**** Data provided ****

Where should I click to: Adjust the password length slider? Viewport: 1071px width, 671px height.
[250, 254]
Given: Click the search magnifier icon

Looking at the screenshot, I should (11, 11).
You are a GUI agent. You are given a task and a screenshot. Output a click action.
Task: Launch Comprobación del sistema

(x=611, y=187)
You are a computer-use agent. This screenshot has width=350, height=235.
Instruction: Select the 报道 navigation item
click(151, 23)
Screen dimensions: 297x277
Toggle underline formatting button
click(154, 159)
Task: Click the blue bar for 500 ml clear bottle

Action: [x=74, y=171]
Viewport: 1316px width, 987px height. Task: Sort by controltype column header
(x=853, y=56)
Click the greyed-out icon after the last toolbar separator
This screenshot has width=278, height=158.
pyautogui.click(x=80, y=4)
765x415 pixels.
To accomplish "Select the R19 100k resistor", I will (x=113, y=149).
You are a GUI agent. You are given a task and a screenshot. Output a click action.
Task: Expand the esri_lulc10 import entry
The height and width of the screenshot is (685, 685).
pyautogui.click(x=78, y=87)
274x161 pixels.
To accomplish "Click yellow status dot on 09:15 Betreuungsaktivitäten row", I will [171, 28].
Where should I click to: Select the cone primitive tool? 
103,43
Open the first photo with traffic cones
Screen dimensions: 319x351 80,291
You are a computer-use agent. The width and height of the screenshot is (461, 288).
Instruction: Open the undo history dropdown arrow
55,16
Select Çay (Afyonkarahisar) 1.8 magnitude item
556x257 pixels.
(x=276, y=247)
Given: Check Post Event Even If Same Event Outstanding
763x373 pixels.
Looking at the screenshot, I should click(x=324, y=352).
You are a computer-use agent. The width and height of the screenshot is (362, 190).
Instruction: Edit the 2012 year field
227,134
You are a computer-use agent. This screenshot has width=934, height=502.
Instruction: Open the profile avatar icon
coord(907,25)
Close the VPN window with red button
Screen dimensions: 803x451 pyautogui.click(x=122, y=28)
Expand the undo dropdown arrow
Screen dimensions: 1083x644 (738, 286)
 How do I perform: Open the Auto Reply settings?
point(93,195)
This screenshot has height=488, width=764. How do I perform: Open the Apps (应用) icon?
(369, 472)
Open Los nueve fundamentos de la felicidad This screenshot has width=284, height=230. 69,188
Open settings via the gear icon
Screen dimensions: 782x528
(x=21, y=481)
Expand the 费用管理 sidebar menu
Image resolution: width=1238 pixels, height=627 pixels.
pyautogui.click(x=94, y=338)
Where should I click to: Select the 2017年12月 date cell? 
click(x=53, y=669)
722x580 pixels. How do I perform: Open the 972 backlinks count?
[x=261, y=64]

****

◆ **Brief**: Line count for "accomplish": report how many lines in the data above include it, with no other words.

◆ **Written reply**: 2